Our recent musings about ZTE have centred around the dubiously named Nubia line the Chinese brand announced in October, with the debut Nubia Z5 having posed for the cameras just last week.
We said at the time it marked ZTE's intentions to have a real go at the premium end of the smartphone spectrum, but it turns out that's only half the story.
New ZTE global chief design director Hagen Fendler has revealed in an interview that the company will lift the lid on another high-end device at CES 2013 in Las Vegas next month, one that will stand alongside the Nubia brand but will not be part of it.
“It will kind of be a starting point of a new design era for ZTE,” Fendler promised in the ComputerWorld interview. “The Nubia brand is a second brand, which we use to address the high end in parallel to this activity.”
It's all part of the now-familiar story of a lesser-known brand among the mainstream pushing to raise its profile and take on the more established players.
We heard the same sort of thing from Huawei this time last year, though turning the promise into a reality has proved a little more tricky – as it normally is.
The success story they're all trying to emulate is HTC, a company that (like ZTE) initially enjoyed much of its success in the West as the manufacturer behind carrier-branded devices, including the debut Android handset the T-Mobile G1, before becoming established as a leading brand itself (largely thanks to that association with Android).
HTC has lost its way a bit since then, though, and it's largely that void created by the misfortunes not only of HTC, but RIM and Nokia too, that have left third spot in the global smartphone pecking order behind Samsung and Apple largely up for grabs.
On the global stage ZTE has already overtaken HTC to claim fourth place behind the top two and RIM, and is set to overtake the BlackBerry maker's market share anytime soon.

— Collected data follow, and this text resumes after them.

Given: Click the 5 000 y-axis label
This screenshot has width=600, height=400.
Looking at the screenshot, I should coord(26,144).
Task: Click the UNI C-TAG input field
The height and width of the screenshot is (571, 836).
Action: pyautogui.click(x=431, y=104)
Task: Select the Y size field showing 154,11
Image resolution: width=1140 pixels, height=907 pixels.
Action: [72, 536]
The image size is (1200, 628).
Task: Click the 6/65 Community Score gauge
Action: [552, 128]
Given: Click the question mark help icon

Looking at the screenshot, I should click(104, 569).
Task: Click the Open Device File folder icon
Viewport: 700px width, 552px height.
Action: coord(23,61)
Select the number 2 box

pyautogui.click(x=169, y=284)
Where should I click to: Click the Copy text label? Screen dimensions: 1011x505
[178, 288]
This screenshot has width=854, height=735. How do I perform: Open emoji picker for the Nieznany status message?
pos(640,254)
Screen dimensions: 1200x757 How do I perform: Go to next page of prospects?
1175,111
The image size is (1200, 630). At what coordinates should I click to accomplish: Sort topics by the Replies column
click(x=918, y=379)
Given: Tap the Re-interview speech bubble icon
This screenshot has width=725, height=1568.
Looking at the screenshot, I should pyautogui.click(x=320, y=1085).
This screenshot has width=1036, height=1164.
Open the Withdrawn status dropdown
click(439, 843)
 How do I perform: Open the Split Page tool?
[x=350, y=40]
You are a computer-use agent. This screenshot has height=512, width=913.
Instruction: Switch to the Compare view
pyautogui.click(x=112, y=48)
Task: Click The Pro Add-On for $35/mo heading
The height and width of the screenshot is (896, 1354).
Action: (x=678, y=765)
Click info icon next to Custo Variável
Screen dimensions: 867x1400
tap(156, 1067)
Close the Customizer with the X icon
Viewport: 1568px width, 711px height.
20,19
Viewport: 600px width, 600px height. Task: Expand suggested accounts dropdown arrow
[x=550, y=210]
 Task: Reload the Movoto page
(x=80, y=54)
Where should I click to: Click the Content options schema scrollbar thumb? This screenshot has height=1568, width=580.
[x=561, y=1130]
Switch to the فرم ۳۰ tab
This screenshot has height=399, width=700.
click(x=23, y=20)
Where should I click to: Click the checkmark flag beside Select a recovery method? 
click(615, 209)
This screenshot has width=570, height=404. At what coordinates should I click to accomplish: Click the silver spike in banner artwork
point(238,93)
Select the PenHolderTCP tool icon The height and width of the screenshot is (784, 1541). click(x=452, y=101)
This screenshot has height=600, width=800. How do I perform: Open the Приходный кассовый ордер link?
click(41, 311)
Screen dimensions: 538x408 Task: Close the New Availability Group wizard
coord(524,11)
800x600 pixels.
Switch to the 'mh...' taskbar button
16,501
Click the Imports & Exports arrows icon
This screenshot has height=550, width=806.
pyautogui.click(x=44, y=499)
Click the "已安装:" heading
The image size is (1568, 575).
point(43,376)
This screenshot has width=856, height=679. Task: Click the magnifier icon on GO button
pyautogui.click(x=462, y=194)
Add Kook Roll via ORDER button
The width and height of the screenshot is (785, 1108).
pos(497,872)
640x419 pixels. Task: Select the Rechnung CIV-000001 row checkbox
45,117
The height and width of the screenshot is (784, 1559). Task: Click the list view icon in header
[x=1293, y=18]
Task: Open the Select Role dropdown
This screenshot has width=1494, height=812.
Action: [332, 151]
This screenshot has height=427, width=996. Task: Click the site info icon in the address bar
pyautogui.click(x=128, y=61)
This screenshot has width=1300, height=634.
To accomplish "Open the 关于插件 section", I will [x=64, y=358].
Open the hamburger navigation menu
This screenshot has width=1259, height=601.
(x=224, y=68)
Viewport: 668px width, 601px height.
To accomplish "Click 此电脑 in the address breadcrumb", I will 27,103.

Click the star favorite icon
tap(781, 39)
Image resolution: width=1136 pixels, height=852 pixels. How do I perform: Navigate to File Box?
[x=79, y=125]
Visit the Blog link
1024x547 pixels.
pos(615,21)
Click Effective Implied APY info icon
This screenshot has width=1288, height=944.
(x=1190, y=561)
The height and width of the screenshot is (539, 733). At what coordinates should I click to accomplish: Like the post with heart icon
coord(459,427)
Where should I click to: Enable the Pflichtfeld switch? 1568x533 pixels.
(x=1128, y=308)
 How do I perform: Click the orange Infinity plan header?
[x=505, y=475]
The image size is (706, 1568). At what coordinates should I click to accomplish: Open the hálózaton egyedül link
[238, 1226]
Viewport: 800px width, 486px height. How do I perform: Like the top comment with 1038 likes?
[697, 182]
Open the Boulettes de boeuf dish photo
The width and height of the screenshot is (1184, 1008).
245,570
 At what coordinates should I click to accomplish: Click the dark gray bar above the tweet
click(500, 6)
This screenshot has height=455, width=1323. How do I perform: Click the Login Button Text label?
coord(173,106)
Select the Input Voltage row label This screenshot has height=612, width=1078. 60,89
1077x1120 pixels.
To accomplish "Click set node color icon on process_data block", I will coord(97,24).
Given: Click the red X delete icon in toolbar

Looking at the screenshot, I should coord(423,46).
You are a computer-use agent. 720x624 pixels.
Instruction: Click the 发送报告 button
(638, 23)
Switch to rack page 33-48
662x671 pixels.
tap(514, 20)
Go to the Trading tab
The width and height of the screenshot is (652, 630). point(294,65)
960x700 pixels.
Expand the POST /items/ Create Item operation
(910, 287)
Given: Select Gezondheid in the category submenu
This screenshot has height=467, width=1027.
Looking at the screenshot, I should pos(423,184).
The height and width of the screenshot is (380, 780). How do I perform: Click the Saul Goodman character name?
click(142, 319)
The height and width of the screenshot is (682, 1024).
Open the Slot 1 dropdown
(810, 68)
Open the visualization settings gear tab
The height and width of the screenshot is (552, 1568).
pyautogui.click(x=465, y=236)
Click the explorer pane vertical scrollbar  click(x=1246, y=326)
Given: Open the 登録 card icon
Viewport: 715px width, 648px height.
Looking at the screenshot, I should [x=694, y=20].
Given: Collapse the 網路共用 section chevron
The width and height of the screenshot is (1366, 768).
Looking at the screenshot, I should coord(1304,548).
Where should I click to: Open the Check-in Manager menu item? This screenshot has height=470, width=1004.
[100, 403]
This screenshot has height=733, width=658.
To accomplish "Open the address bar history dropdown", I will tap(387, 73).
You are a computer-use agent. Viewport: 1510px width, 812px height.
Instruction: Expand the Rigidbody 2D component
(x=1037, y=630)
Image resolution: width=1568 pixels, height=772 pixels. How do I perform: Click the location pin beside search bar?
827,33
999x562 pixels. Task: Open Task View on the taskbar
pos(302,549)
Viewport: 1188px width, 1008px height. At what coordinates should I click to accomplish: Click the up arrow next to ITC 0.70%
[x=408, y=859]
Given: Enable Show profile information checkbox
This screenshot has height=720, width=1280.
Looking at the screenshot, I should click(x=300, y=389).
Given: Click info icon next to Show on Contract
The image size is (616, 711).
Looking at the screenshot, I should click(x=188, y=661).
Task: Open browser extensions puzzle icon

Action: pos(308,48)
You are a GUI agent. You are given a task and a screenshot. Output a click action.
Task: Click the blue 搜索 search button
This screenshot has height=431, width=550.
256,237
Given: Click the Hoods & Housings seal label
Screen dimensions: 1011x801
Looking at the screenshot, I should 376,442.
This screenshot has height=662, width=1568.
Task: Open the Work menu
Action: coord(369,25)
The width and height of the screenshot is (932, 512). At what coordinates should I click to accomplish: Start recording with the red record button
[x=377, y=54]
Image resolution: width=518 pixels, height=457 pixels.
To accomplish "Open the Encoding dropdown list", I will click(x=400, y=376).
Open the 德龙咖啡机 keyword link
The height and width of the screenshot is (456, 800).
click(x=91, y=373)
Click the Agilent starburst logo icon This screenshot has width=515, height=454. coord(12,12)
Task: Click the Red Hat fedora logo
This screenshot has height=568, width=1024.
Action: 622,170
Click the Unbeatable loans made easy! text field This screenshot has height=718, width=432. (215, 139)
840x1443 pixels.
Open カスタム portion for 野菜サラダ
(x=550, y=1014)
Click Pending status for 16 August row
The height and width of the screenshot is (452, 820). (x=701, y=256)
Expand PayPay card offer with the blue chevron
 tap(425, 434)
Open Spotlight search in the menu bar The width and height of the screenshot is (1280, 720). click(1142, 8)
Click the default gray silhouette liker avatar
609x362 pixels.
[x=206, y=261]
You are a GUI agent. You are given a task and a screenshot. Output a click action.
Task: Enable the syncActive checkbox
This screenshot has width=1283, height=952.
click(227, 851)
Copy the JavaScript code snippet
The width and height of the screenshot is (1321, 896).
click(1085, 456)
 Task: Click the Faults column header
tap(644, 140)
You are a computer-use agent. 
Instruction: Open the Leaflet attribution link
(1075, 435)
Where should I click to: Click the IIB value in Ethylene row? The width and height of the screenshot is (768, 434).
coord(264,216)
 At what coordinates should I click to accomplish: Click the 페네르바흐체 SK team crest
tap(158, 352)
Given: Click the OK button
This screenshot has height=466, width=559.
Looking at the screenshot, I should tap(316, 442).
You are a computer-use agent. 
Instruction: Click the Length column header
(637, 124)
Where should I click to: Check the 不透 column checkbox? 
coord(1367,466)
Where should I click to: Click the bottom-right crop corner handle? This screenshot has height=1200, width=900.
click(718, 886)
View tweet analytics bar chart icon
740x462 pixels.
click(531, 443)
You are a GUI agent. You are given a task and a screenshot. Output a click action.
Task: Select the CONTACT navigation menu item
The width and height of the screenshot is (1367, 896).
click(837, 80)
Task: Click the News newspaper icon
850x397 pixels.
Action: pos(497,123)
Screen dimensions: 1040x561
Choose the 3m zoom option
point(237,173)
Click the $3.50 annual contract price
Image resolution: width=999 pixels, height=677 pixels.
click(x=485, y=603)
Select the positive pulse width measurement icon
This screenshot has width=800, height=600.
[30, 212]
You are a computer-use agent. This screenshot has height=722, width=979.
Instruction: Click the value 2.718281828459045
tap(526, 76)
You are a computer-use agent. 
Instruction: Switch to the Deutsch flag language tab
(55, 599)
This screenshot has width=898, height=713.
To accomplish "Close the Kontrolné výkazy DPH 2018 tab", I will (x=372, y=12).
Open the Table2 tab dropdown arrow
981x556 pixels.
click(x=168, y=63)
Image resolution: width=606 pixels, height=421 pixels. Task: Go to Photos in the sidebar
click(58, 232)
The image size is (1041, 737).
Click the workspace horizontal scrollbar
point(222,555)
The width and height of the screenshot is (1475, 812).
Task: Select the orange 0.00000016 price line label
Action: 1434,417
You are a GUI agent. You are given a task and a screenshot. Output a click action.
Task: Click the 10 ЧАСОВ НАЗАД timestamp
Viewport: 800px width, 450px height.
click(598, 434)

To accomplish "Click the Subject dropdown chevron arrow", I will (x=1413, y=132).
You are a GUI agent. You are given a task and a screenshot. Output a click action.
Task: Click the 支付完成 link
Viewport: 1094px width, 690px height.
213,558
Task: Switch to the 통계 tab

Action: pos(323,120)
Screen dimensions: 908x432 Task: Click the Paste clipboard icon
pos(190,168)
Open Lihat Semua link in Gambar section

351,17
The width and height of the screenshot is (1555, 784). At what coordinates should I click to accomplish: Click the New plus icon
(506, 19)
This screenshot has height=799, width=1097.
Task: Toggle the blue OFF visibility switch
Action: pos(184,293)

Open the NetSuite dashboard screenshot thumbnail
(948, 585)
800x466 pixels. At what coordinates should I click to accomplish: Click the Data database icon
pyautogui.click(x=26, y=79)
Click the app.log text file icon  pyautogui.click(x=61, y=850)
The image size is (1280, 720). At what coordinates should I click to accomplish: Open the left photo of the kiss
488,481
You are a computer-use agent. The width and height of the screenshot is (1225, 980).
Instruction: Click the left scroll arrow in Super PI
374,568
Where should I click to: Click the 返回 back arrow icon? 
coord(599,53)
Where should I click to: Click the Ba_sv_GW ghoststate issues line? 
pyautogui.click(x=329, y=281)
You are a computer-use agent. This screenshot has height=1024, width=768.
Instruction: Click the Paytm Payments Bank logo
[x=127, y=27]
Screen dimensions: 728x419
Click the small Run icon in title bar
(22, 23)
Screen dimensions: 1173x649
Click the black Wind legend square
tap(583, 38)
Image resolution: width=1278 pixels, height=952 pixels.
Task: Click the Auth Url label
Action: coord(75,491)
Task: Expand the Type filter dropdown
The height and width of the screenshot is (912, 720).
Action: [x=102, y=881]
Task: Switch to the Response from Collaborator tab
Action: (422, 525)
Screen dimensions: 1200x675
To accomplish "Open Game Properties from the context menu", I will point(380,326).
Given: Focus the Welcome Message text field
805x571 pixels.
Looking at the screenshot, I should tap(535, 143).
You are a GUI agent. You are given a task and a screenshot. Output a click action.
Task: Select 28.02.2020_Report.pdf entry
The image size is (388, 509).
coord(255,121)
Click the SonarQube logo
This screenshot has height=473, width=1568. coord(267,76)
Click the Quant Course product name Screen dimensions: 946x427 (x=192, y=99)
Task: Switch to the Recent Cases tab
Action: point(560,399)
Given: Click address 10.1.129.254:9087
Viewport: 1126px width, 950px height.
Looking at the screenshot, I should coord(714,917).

But it doesn't have much of a presence in the high-end market, and that's where most of the money is being made. To change that, ZTE is setting up a new European design centre in Germany, and Fendler suggests the upcoming premium offering will start to set the tone as to the kind of products it will be tasked with coming up with.
“Over time, we'll get a more and more consistent portfolio in our design approach,” he said. “And more and more, there will be a clear identity of what does it mean to have a product designed by ZTE.”